Saturday's packed Sting and Annie Lennox show at Shoreline was one of those rare occasions when the opener outdid the headliner.
Opener, Lennox, 49, who has resumed a career after taking almost a decade off to raise kids, has come back stronger than ever. She has long been overlooked as a soul singer, partly because she first achieved fame as a techno-rocker with the Eurythmics.
But her strong hourlong set of old and new songs put her in a rarefied league of pure-voiced, bluesy singers, outclassing and out-emoting any of several generations of younger divas. She's already held her own recording with the ``Queen of Soul,'' Aretha Franklin, and frankly, Franklin might have had a hard time keeping up with Lennox's blazing vocals Saturday.
She had the audience on its feet through ``Missionary Man,'' ``Walking on Broken Glass,'' Bob Marley's ``Wait in Vain,'' and ``Cold.'' This set was more up-tempo and uplifting than last year's post-divorce outing in San Francisco. She was better outdoors where there was nothing to stop her voice from soaring.
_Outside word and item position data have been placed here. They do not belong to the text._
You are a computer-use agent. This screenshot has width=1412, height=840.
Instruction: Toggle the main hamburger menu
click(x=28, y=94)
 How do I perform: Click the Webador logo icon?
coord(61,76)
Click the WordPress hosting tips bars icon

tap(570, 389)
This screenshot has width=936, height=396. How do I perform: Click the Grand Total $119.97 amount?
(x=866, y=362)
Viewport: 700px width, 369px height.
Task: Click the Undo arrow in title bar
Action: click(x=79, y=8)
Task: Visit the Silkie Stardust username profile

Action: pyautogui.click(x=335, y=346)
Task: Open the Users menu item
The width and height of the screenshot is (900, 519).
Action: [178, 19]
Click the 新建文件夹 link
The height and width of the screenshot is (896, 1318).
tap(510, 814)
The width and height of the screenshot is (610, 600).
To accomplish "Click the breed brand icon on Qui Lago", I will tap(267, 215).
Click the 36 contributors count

Sting, wherefore art thy sting? It was sad to see this once powerful rocker slide into the tedium of banal, smooth supermarket background jazz. On his 53rd birthday (which the audience celebrated in song), his Police songs such as ``Every Little Thing She Does is Magic'' and ``Roxanne'' got the crowd up, but it sat back down for an interminable number of new, tepid songs.